Continuing from the last posting, this segment reviews the substance of Part I and Part II of the report, with particular emphasis on Part I. It will be recalled that Part I was entitled “The National Security Environment of Japan and the Need for a Reconstruction of the Legal Foundation”.
Part I, section 1
It begins by establishing the premise that it is necessary for the national security policy of Japan to adapt to changes in the international environment. Moving from that premise, the report then establishes that as a country governed by the rule of law, the national security policy must be constructed on a foundation of clearly defined laws. However, it argues that this foundation must constantly be re-examined so as to accord with the reality of shifts in the national security threats. It asserts that while the legal foundation as it now exists is based in part on the Constitution, it also reflects the historical reality, both in political and in strategic terms, that existed at the time of its formation. Since those circumstances have changed, it is appropriate to re-examine and reform the legal foundation to ensure it complies with today’s realities.

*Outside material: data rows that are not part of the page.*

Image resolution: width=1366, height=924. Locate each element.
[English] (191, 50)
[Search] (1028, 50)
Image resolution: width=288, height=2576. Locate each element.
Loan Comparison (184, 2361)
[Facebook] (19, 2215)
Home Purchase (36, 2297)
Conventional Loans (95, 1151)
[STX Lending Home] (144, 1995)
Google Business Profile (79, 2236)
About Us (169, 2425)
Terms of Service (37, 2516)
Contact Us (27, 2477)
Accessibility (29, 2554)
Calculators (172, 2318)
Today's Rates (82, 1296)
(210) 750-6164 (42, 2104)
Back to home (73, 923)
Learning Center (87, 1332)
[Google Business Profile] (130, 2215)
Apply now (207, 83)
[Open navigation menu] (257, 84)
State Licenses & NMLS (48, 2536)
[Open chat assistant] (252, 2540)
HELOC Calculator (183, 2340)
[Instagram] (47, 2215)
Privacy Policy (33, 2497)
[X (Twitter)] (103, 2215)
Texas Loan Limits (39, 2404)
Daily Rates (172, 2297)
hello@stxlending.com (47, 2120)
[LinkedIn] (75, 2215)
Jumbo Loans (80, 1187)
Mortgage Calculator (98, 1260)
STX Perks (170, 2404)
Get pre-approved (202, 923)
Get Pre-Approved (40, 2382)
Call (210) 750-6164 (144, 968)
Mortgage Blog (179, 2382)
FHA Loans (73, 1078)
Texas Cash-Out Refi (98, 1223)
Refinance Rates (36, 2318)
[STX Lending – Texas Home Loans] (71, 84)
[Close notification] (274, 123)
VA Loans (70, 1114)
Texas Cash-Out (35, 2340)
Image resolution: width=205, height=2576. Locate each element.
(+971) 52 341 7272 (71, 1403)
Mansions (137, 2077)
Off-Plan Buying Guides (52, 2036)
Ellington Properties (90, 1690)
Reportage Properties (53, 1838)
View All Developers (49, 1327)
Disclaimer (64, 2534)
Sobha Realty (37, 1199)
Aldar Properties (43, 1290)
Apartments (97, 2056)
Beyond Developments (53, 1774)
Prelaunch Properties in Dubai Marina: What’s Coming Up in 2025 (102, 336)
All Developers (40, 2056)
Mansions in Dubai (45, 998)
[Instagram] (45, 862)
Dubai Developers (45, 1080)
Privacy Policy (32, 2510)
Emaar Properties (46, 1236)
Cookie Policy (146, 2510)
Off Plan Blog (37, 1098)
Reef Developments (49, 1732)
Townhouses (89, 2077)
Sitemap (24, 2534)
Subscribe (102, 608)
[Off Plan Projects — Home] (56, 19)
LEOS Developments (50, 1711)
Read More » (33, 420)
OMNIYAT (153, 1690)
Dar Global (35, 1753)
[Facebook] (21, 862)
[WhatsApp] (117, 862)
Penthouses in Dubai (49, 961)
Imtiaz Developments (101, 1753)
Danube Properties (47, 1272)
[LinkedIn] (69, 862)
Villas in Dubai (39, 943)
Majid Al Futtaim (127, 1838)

This conclusion is followed by several qualifiers, regarding the degree of change in the threat environment that makes such reform necessary, and the assertion that “it goes without saying that the interpretation of law cannot simply be a convenience to be adjusted in conformity with the circumstances. But nor does it mean that looked at legally, the interpretation that has been maintained until now is the only possible rational interpretation.” It then goes on to criticize the government interpretation of Art. 9 as being excessively complicated and inconsistent with international law. … Read more…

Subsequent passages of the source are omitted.